Немцы отметили высокие воинские качества своего противника. "20 августа впервые после полутора столетий в большом сражении встретились пруссаки и русские. Русские показали себя как очень серьезный противник. Хорошие по природе солдаты, они были дисциплинированны, имели хорошую боевую подготовку и были хорошо снаряжены. Они храбры, упорны, умело применяются к местности и мастера в закрытом размещении артиллерии и пулеметов. Особенно же искусны они оказались в полевой фортификации: как по мановению волшебного жезла вырастает ряд расположенных друг за другом окопов"[164].

Выдвигая свои войска, Ренненкампф докладывал Жилинскому с высокой степенью оптимизма: "Там, где немцам удается использовать свое превосходство в технике, они наносят нам большой урон, но в непосредственной стратегии, в моральном состоянии у них нет превосходства над нами"[165].

Были и более оптимистические оценки. По мнению И. Вацетиса, "8-я германская армия от 12 до 19 августа сидела в стратегическом мешке"[166].

Немцы не собирались сдавать Восточную Пруссию с родовыми гнездами юнкеров, землю "тихих вод и темных песков", венчаемую Кенигсбергом, где с 1701 г. короновались прусские короли, объединившие Германию. Речь шла не просто о части Германии, а о той ее части, где располагались имения основной части офицерского корпуса, где жили семьи значительной части офицеров, где доживали свои дни ветераны прежних войн. (Во времена Шлиффена опасений было меньше — Россия агонизировала на Дальнем Востоке).

Русским сектором германского генштаба при Шлиффене заведовал подполковник Макс Гофман. Именно ему было поручено планировать действия против России.

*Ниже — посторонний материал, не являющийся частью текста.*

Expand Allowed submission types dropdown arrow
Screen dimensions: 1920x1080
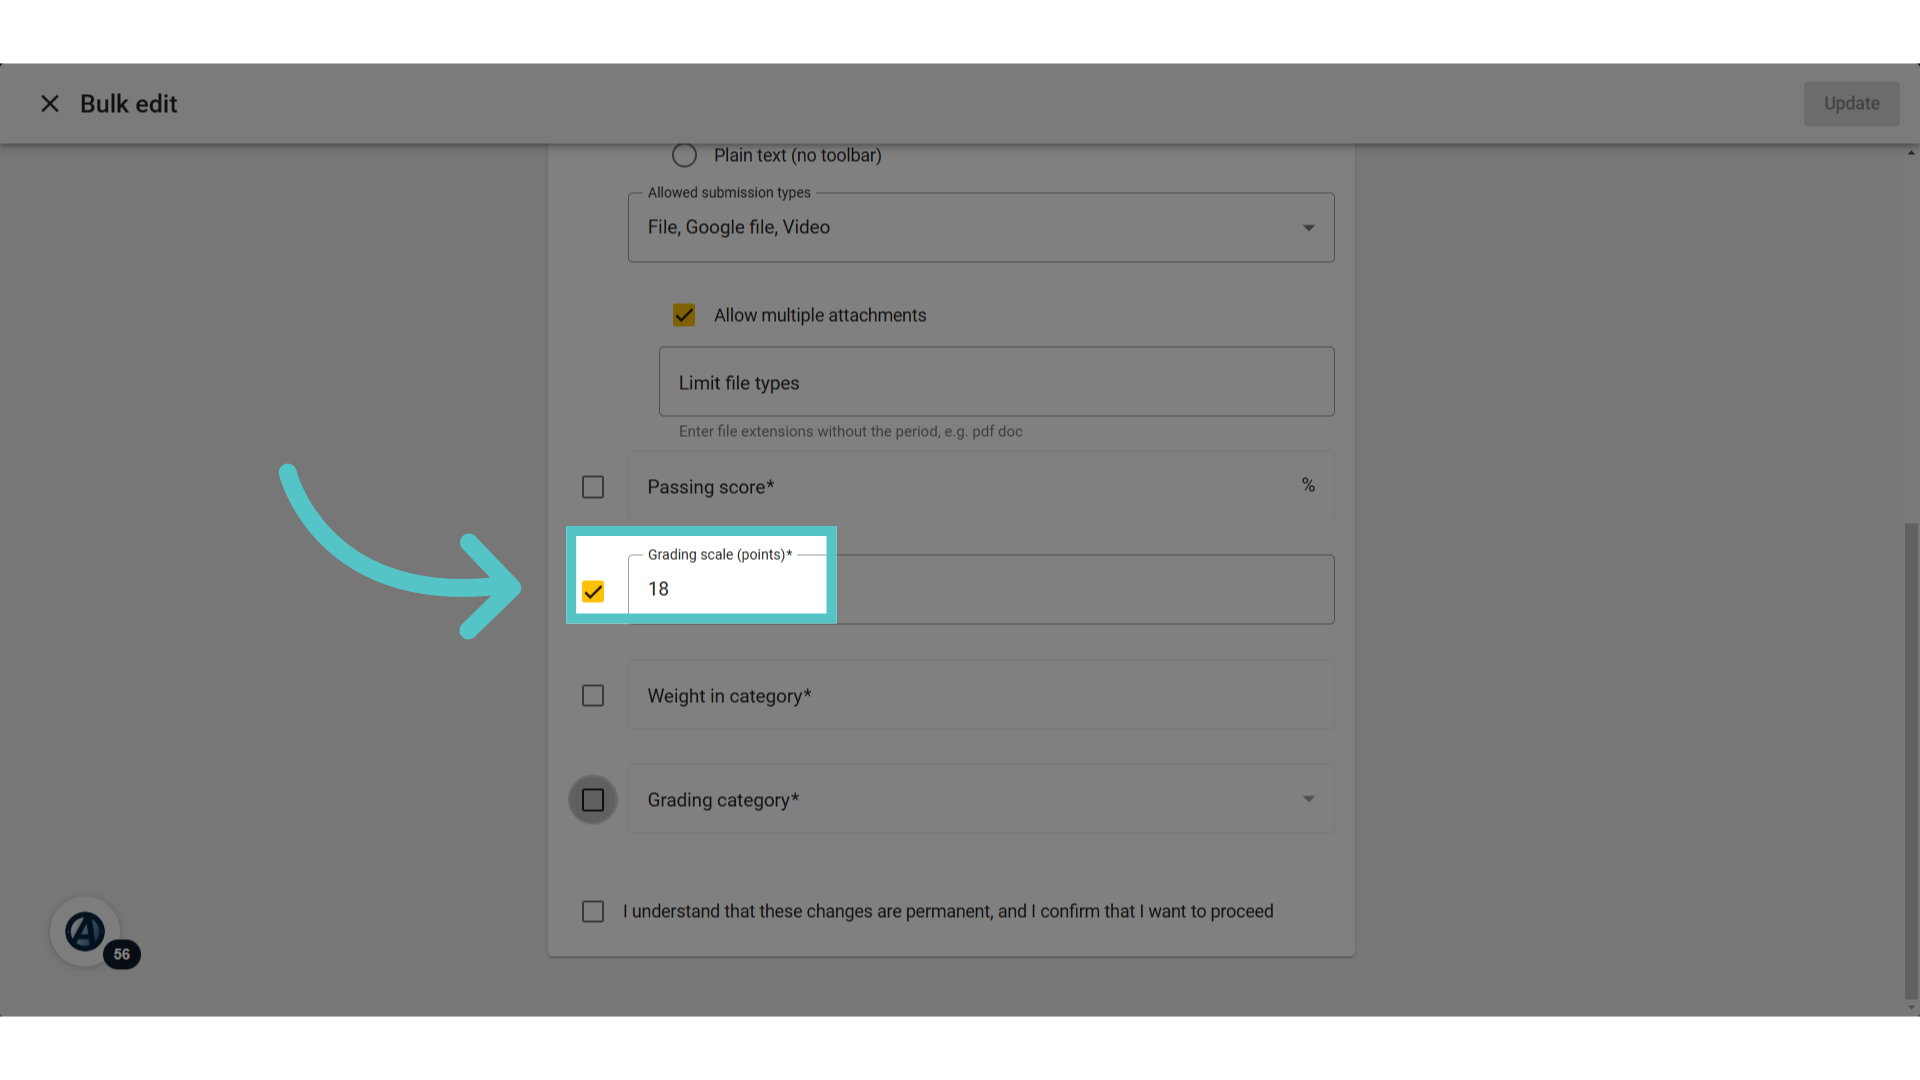[x=1308, y=228]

Высокий крепыш с очень короткой стрижкой, Гофман следил за русской армией еще в 1898 г., когда полгода был в России переводчиком; в ходе русско-японской войны он был наблюдателем от Германии. По некоторым данным один из офицеров русского генерального штаба передал ему за деньги один из вариантов рождающегося плана русской армии. Собственно, считает Гофман в мемуарах, поведение русской армии в Восточной Пруссии было довольно легко предсказуемо: попытка наступать по обе стороны Мазурских озер. Гофман обдумал основные варианты русского вторжения и к августу 1914 г. был готов встретить наступающую армию. Он всегда помнил знаменитую максиму Шлиффена: "Нанести удар всеми имеющимися силами по ближайшей русской армии, находящейся в пределах досягаемости"[167].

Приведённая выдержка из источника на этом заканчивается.